WORK TO COMPLETE
(A) Could you quote the forum thread about the passively cooled PC build, starting at "post #38 of" and ending at "out of control."?
(B) Can you extend the forum thread about the passively cooled PC build, picking up right after its final sentence?

TEXT PASSAGE
---
Btw, when handling the syringe for the liquid metal TIM, despite having "bumped/snapped" the syringe with my two fingers, and even when being very careful not to add much pressure on the end of the syringe, still, liquid metal TIM splotched out, and onto the floor. It seemed like a lot, which sucks. I have no idea how much is left in that syringe from Thermal Grizzly. One tip, would be to anticipate the splotching, so that you can "splotch" the TIM onto some surface that isn't contaminated, so that you can reuse that TIM for whatever you wanted to use the liquid metal TIM for, so that it won't go to waste.

Other news: The Seasonic Fanless 520W power supply has been RMA'ed, because of loud noise during idle. It might take some time to receive a replacement unit from the seller, though both the seller and Seasonic have been nice in handling this so far, very little stress on my part. The product was advertised as being completely silent, and how this got past quality testing I have no idea. None of my other power supplies has made noise when idle afaik.

Having removed the entire motherboard from the case, in order to have a better look at the previously installment of the CPU cooler, I could see more clearly that the fancy plastic on the mobo seemed to bump against the cooler, so I have sanded down maybe 2mm of that fancy plastic, though it looks like I should ideally have sanded off another millimeter. I don't expect this to matter much though, so I only sanded the mobo just a little bit more.
Edited by Decoman - 5/12/17 at 2:05am
post #37 of 56
I have used the cr-95 in my machine since christmas 2013. It cools a 3770k. I undervolted it and downclocked it to 3.8 to meet 70c max when doing prime95 for a couple of hours. That cpu is a 77watt part. My machine is completely passive cooled.

I wanted to chime in on the PSU issue. I use a Seasonic fanless 520w in my build and there is no sound from it. Before I made that computer passive it had a Seasonic platinum 850w supply with coil whine when the computer was off, super annoying. I got a x79 motherboard and used the 850w on that system and it is quiet. Sometimes coil whine is a freak of nature.

Good luck on your build, I'll be keeping an eye on it.
post #38 of 56
Thread Starter 
I think I can conclude now that the Nofan CR-95C isn't able to coole the 1800x at stock speeds/voltages when stress testing, leading to the cpu shutting itself down (presumably it is the cpu which does this). CPU socket temperatures goes out of control.
---
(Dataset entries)

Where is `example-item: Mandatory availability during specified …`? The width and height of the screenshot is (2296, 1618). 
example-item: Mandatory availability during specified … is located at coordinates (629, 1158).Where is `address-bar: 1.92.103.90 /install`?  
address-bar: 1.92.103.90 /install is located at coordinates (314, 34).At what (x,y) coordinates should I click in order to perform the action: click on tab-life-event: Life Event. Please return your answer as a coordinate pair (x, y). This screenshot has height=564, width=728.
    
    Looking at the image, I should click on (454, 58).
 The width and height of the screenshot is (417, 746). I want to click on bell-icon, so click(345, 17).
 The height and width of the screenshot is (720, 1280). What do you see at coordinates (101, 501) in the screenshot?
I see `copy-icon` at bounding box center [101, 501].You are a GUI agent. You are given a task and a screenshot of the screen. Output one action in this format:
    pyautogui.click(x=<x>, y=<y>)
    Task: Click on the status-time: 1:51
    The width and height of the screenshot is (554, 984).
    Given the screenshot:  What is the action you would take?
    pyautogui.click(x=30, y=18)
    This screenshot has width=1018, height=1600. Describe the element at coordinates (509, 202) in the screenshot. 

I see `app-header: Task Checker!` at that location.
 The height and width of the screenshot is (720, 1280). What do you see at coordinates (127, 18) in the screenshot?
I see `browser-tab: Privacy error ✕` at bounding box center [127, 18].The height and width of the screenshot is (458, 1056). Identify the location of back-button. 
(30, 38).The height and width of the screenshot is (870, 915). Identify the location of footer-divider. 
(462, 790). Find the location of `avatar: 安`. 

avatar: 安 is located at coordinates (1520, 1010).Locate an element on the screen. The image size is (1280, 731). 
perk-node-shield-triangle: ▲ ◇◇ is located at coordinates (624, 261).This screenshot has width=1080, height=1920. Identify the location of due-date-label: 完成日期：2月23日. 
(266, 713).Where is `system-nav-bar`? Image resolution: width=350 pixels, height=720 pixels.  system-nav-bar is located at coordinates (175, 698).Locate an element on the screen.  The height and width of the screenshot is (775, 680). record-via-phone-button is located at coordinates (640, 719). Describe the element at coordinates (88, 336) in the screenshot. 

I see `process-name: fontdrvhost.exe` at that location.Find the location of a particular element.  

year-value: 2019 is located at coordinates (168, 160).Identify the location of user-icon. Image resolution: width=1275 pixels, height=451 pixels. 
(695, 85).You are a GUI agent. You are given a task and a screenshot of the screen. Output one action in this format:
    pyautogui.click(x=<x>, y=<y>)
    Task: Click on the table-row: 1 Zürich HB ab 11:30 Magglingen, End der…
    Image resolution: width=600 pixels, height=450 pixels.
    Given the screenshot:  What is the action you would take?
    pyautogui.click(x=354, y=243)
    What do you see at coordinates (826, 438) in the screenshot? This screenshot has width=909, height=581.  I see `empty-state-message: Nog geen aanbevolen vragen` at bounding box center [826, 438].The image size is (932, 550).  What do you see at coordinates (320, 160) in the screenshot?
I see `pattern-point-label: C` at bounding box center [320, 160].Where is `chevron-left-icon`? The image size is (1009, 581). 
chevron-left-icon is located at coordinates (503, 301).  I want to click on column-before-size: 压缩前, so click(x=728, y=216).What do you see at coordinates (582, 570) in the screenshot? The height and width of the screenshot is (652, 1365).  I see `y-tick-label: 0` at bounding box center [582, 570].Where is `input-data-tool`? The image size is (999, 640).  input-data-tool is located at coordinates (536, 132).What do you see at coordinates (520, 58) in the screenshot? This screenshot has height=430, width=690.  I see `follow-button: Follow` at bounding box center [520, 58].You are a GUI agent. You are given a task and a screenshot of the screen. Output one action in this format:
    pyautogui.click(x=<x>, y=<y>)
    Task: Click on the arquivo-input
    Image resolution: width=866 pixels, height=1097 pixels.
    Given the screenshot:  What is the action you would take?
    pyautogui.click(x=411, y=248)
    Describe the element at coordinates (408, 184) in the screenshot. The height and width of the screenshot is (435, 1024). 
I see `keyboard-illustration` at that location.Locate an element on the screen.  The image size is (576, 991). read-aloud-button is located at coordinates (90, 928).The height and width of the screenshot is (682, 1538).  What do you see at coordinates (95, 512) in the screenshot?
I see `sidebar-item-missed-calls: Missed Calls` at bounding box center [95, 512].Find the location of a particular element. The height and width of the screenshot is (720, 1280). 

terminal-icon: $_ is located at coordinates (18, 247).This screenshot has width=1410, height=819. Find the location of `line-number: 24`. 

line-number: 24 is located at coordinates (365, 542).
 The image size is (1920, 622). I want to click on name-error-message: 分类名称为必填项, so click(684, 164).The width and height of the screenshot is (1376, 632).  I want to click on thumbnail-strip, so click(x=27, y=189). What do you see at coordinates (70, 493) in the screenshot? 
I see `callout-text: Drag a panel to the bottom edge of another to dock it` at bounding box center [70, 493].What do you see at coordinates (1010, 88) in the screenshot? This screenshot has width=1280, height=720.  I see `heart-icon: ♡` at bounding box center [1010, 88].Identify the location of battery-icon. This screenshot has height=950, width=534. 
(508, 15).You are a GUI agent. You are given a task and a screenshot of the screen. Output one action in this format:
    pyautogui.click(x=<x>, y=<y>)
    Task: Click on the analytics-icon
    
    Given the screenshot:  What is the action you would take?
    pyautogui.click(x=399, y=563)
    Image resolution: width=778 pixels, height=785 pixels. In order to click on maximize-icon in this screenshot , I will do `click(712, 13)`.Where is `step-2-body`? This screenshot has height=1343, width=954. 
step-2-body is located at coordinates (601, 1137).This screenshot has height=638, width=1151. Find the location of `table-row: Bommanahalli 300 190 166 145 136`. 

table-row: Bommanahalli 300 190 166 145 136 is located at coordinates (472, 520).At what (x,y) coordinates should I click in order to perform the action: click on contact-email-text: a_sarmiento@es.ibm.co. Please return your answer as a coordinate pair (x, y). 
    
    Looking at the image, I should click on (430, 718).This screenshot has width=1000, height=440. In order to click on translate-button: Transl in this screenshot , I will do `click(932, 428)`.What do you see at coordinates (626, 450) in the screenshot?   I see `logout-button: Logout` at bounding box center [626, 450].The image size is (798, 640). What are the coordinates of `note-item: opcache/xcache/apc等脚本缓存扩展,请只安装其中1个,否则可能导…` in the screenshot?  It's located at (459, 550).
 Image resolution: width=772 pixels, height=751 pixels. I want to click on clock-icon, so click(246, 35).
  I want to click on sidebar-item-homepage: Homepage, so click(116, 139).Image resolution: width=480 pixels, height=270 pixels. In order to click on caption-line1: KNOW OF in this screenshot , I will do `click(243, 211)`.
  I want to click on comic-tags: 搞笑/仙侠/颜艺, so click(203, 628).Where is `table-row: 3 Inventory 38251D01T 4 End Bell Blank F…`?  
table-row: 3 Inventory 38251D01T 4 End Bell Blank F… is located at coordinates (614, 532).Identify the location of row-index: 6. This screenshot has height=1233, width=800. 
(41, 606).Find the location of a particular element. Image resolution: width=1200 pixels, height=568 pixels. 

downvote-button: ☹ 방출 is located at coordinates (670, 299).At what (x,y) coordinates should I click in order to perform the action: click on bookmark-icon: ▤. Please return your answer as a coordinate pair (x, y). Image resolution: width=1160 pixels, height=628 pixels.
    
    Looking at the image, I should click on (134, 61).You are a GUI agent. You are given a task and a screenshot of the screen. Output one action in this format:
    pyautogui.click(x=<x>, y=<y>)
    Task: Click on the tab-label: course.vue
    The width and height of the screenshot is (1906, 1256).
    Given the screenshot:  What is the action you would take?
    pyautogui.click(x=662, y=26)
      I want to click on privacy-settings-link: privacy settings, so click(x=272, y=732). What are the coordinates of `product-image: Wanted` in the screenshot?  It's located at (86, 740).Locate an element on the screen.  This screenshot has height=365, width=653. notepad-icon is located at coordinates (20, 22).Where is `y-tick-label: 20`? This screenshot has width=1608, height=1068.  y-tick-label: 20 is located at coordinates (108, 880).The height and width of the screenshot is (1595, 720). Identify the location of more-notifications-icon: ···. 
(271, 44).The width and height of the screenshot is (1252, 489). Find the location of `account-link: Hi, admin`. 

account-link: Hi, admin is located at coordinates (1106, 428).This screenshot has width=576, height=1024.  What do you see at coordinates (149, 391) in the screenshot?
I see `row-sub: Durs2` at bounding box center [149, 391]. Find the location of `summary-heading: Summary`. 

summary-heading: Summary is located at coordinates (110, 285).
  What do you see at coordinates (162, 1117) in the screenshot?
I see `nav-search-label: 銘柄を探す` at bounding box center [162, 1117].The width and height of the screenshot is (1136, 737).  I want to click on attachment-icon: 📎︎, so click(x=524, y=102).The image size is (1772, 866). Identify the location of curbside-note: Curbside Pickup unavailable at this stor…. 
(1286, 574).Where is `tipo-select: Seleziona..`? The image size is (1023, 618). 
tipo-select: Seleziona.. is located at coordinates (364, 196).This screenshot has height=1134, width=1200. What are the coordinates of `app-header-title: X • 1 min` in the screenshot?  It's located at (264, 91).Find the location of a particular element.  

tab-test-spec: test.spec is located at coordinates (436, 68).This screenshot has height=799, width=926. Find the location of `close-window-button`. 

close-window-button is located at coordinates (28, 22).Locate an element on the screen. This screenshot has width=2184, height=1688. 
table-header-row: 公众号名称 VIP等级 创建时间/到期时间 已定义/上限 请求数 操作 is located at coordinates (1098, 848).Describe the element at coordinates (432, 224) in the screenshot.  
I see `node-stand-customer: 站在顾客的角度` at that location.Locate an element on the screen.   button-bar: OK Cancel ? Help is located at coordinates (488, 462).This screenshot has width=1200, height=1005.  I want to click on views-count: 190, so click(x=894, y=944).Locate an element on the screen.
---
ANSWERS FOR THE TASKS
(A)
post #38 of 56
Thread Starter 
I think I can conclude now that the Nofan CR-95C isn't able to coole the 1800x at stock speeds/voltages when stress testing, leading to the cpu shutting itself down (presumably it is the cpu which does this). CPU socket temperatures goes out of control.

(B)
frown.gif

Here are some photos showing what the contact surfaces looks like after I removed the cooler. I have been using liquid metal TIM here, but I am not able to decipher the remains on the surfaces. Can't tell if I used too little liquid metal TIM or not.






The liquid metal TIM was applied to both surfaces, and with a minimum amount.

When I removed the cooler, I gave it a little twist, however the cooler came off right away. I wonder if maybe the cpu heatspreader isn't flat enough, or maybe I didn't use enough liquid metal TIM. Ofc, it seems as if maybe this TDP 95W cooler just can't handle the heat from the 1800x cpu.

I am guessing that it is the inadequate cooling on the cooling that makes the CPU socket temp go out of control. Though I can't explain why the CPU socket temp was 60 deg C and the Tdie was 30 when playing Civ5. Why would the CPU socket be that much more hot? Was it because I loosened the four screws a little bit? (I made the mistake of using washers, so the metal back plate on the back started to bend, so I loosened the screws a little when I saw that.)
Edited by Decoman - 5/12/17 at 2:08am
post #39 of 56
Would undervolting the 1800x down to 1700 levels be out of the question? It seems like a good balance of performance and lower TDP.

Also, subbed. Fully passive ryzen sounds glorious.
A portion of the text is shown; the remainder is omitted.